• ATO has powers to hunt tax dodgers:O’Dwyer

    Date: 2019.05.19 | Category: 杭州夜生活 | Tags:

    New ATO figures show that more than a third of all large public and foreign companies in Australia with an income of $100 million or more paid no tax last year.


    The ATO’s tax transparency report released on Thursday published the names of the 579 firms which paid no tax.

    Among them are Qantas Airways, which earned $14.9 billion, ExxonMobil Australia ($9.617 billion), Virgin Australia ($4.3 billion) and General Motors Australia ($4.138 billion).

    Assistant Treasurer Kelly O’Dwyer said just because some entities haven’t paid tax doesn’t mean they are avoiding their tax obligations.

    “There are some reasons why it would be some companies are not paying tax at all, particularly in circumstances where there might be losses,” she said.

    The report does not specify the circumstances of each company, but tax is usually paid on profits after paying all expenses including wages, machinery and equipment replacement, supplier costs, fleet costs and other operating expenses.

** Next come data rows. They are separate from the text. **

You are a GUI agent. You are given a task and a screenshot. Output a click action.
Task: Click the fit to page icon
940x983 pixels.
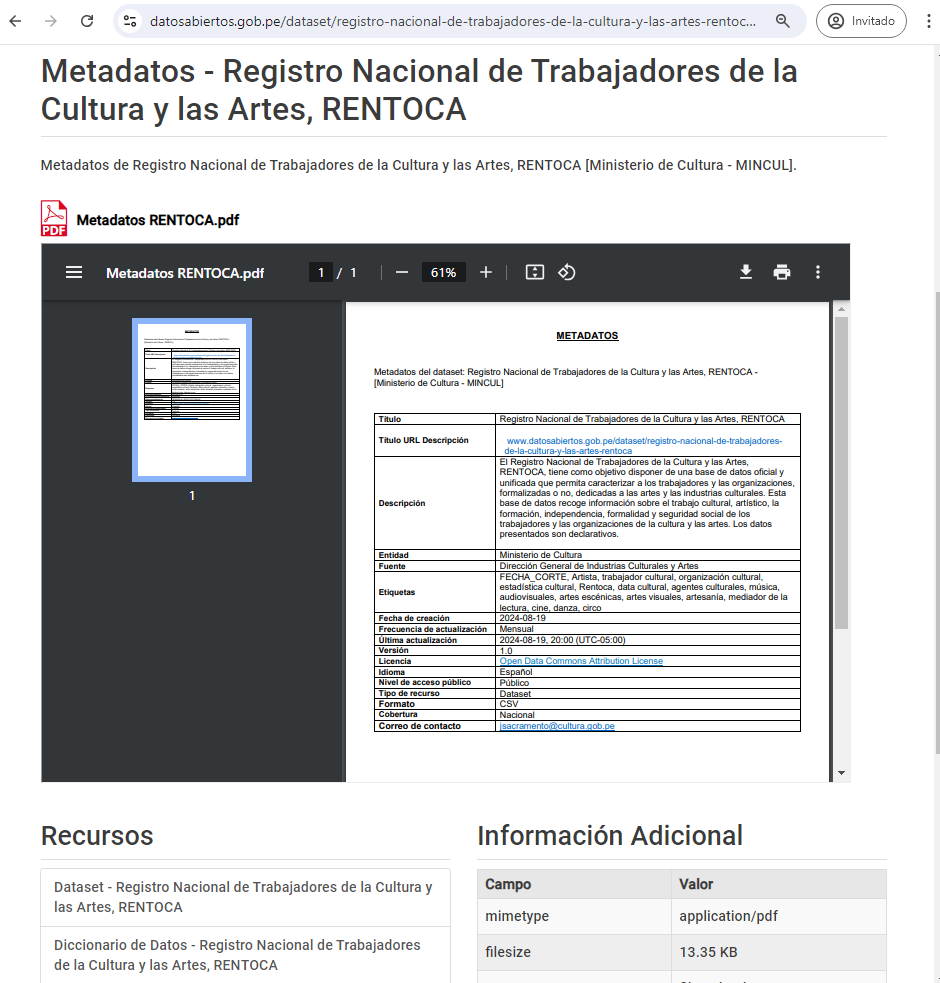(x=535, y=272)
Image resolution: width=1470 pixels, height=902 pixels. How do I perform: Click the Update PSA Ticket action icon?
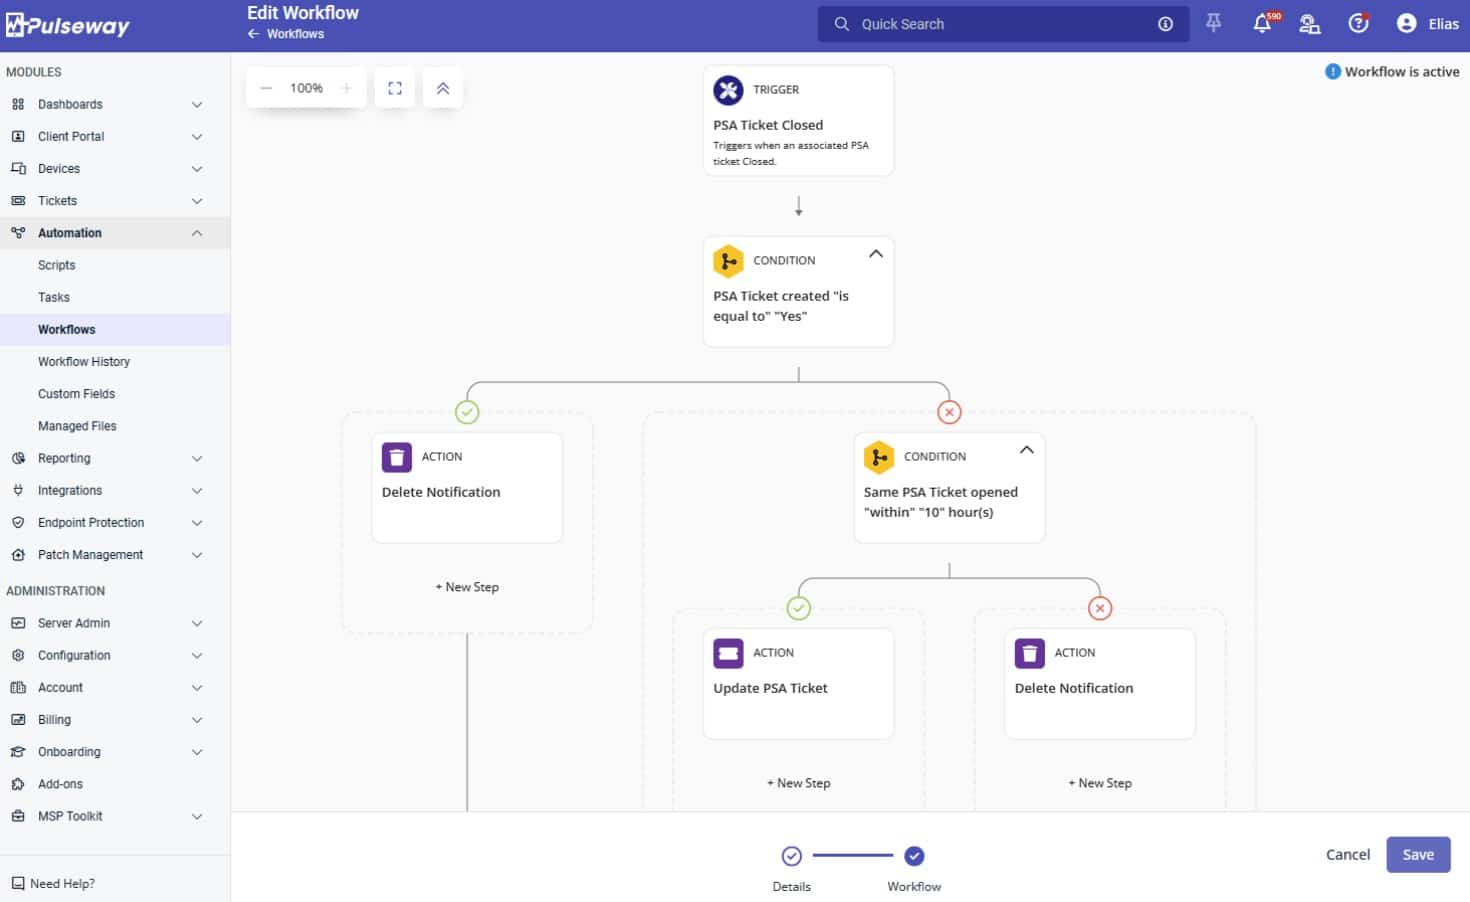(728, 653)
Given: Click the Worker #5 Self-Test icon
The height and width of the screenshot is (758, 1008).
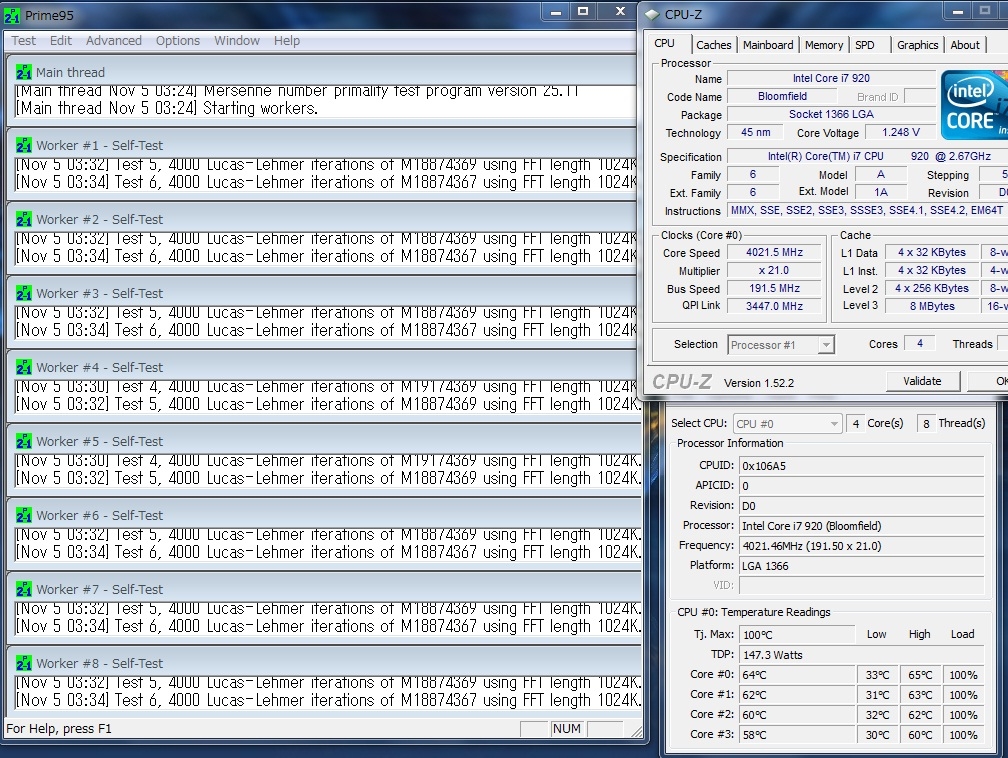Looking at the screenshot, I should coord(24,441).
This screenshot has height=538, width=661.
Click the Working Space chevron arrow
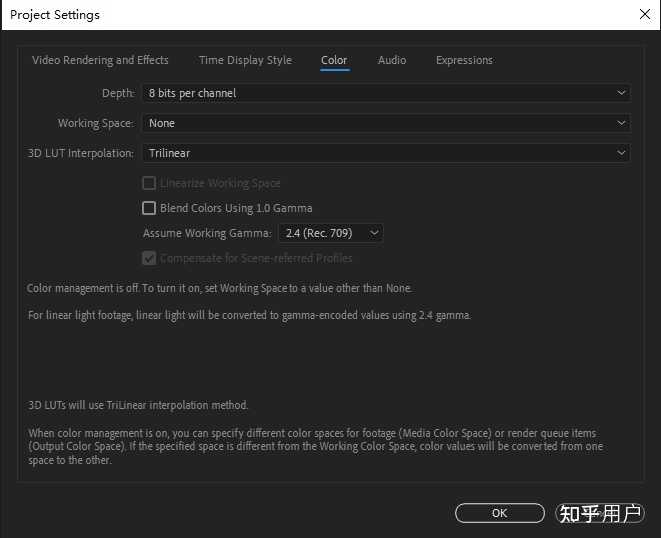pos(622,123)
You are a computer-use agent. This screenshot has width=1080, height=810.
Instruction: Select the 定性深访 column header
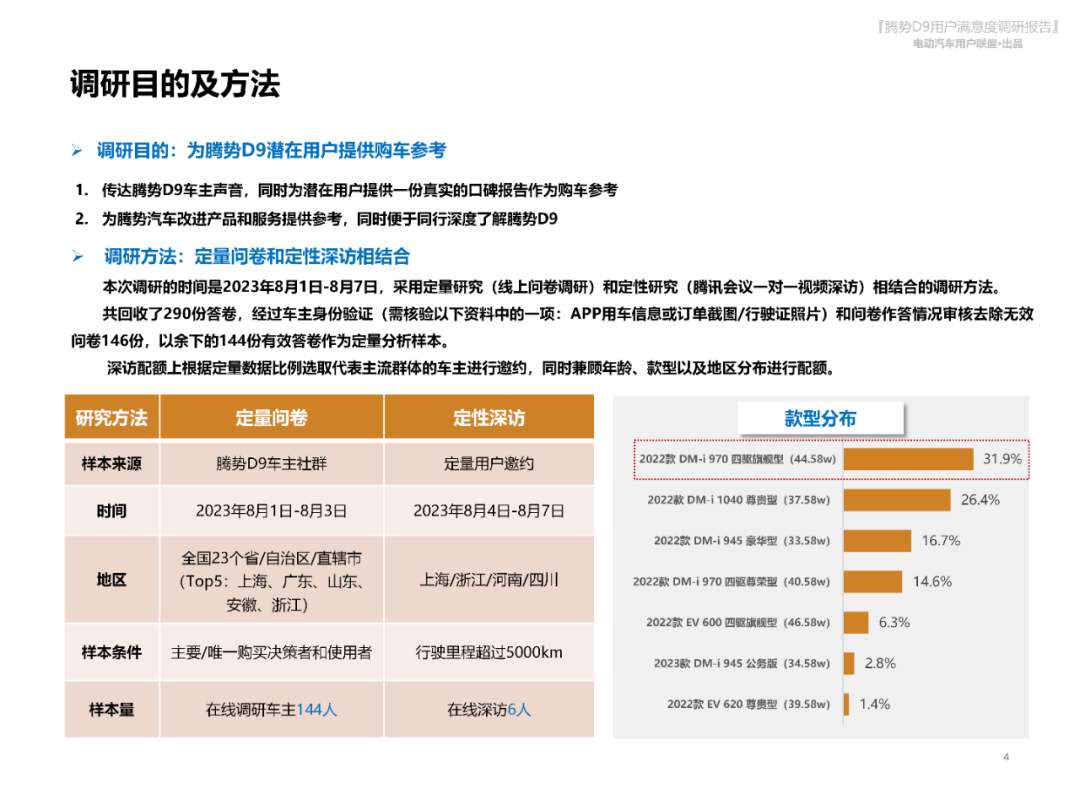click(490, 417)
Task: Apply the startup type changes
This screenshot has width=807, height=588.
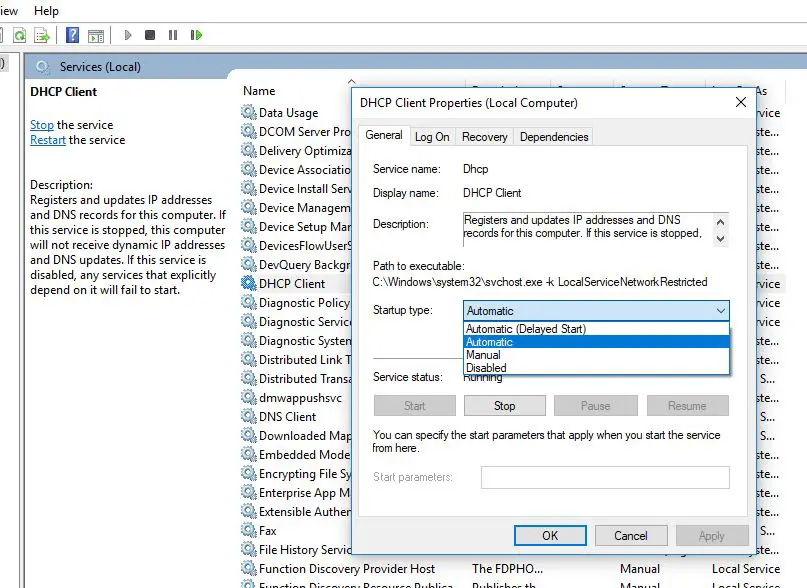Action: [712, 535]
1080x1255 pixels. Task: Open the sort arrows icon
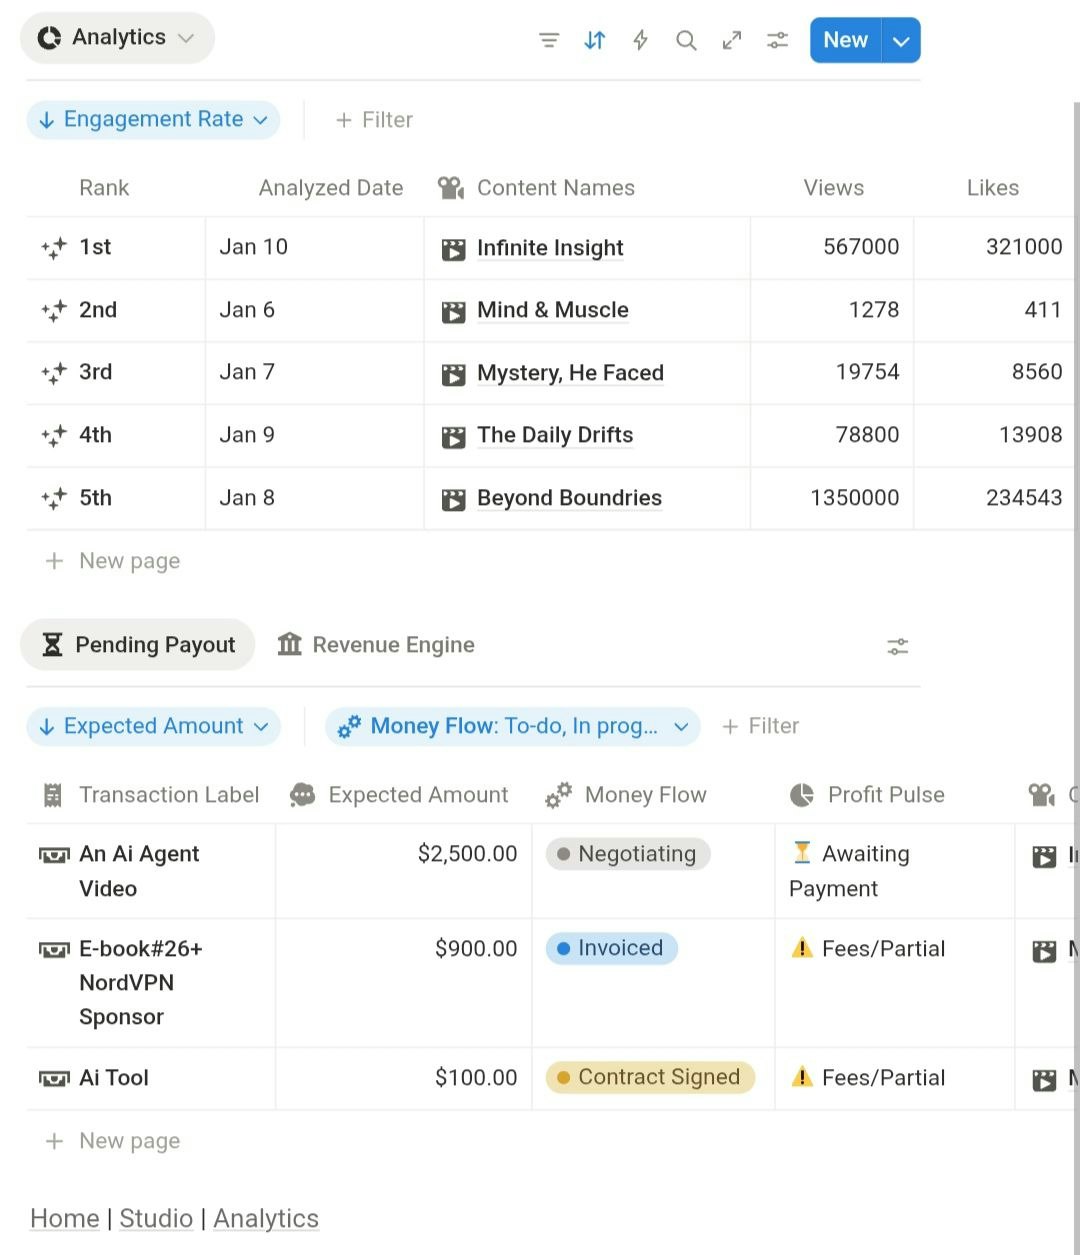[x=595, y=40]
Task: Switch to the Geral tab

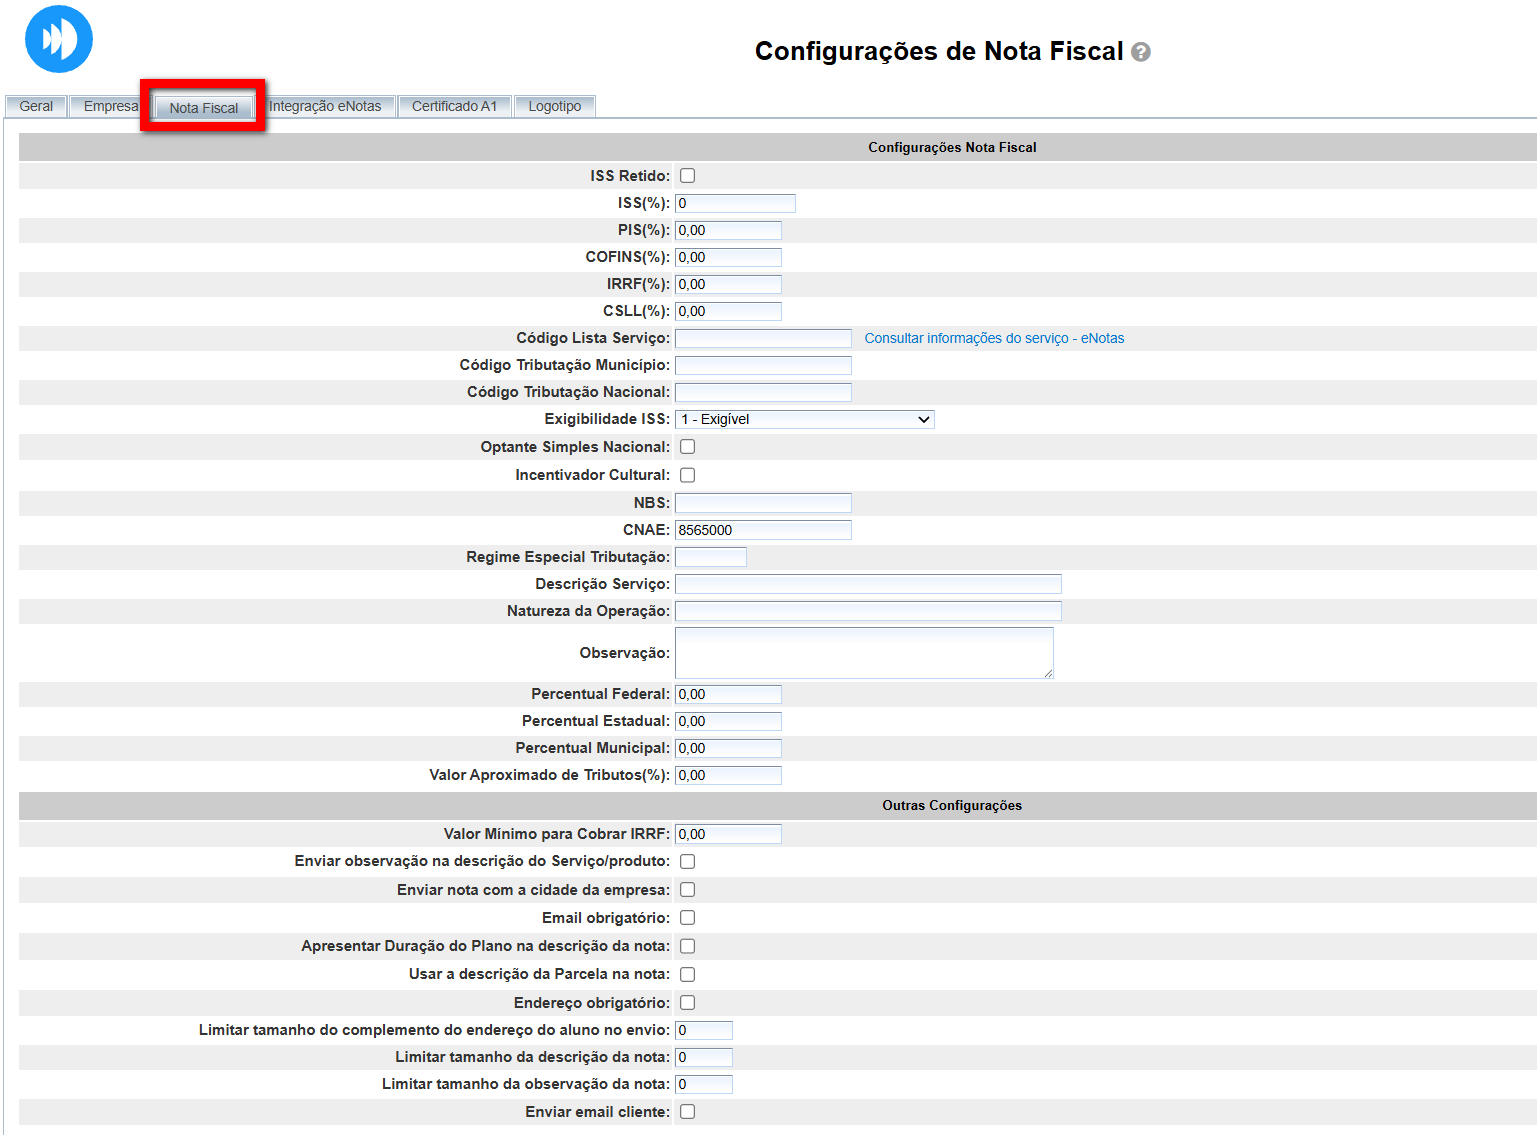Action: point(36,106)
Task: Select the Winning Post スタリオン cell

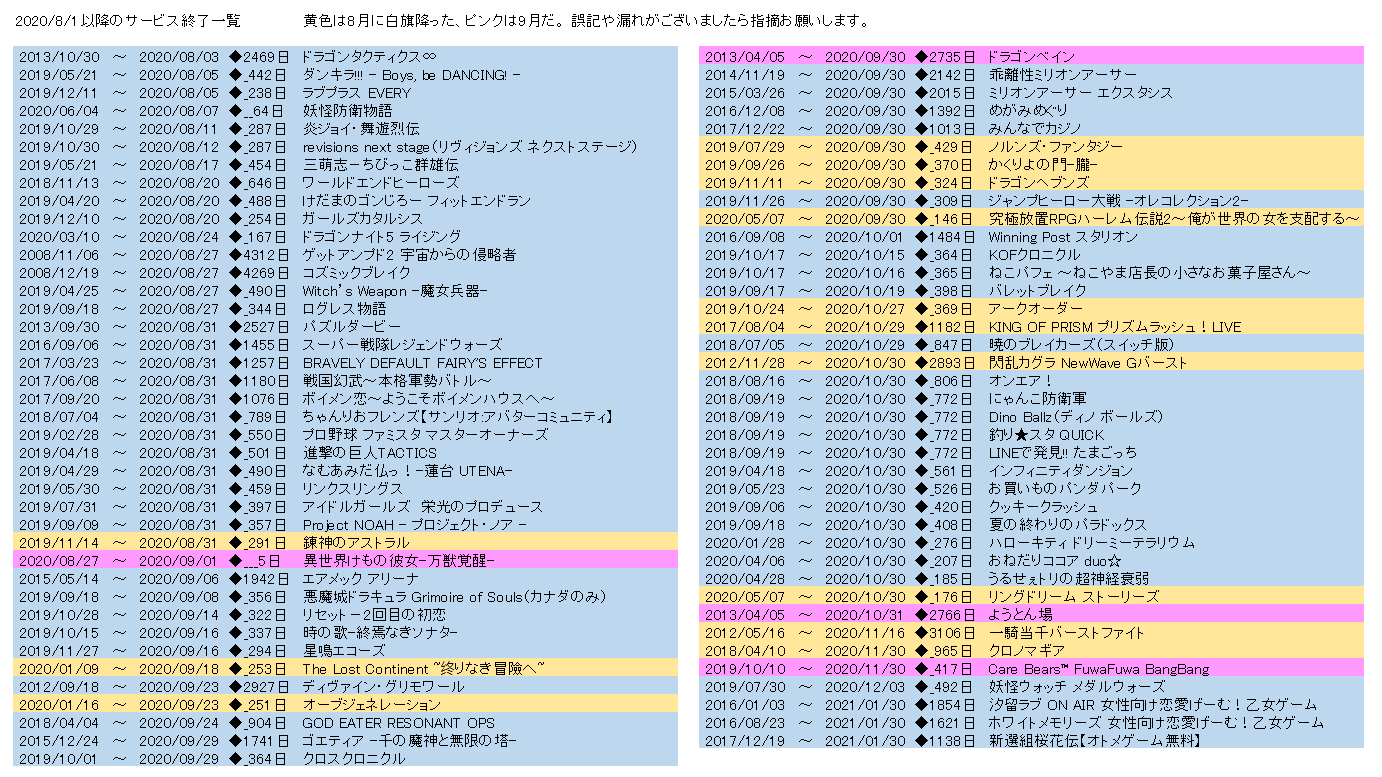Action: [1062, 237]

    The report also says the economic impact of the global financial crisis, followed by the worst world recession since WWII, has been costly and long-lasting, with effects still being seen in 2013/14.

    Tax commissioner Chris Jordan believed it is a step forward in improving corporate tax transparency.

    “Most large corporates, particularly domestic Australian companies, meet their tax obligations, notwithstanding that we do have some significant disputes with some of them,” he said in statement.

    But Opposition Leader Bill Shorten was not impressed, describing the results as “remarkable”, coming at a time when the government in this week’s mid-year budget changed the bulk billing arrangements for cancer payments.

    “Why is the Turnbull government hard on patients and soft on large companies?” Mr Shorten said.

    Chartered Accountants Australia and New Zealand raised concerns about “naming and shaming” the tax arrangements of big business.

    The group’s tax leader Michael Croker said it appears tax morality concerns have outweighed the privacy principle.

    “Name and shame reporting will add to the disclosure costs of those companies which seek to mitigate the reputational damage of ill-informed reporting,” he said.

    Business Council of Australia boss Jennifer Westacott said the report was an important input to the transparency and integrity of the tax system, but agreed the data should be interpreted carefully.

    “Many small and medium sized businesses, in particular, do not make a profit in a given year, and even large businesses go through cycles where profits from large investments take time to be realised,” she said.

    The Minerals Council of Australia also stepped in before the ATO released its report, releasing a commissioned survey by Deloitte Access Economics that shows the mining sector paid nearly half of every dollar of profit as royalties and company tax in 2013/14.

    Top ten Australian companies paying no tax

    Firms are listed in descending order, alongside 2013/14 annual 


    Qantas Airways, earned 14.9 billionGHP 104 160 689 Pty Ltd, earned $11.731 billionExxonMobil Australia, earned $9.617 billionLend Lease Corporation, earned $7.683 billionCitic Resources, earned $5.051 billionMitsubishi Development, earned $4.615 billionGlencore Investment, earned $4.612 billionHope Downs Marketing, earned $4.445 billionVirgin Australia, earned $4.3 billionGeneral Motors Australia, earned $4.138 billion

    (Source: ATO)

    Why some companies don’t pay taxTaxable income may be $0 depending on impact of “adjustments” such as income not being assessable under tax law, expenses being tax-deductible and tax losses being carried forward.Tax payable is reduced by tax offsets such as franking credits for dividends received and credit for foreign taxes paid.Special rules apply to calculate tax paid by some companies, such as insurance firms.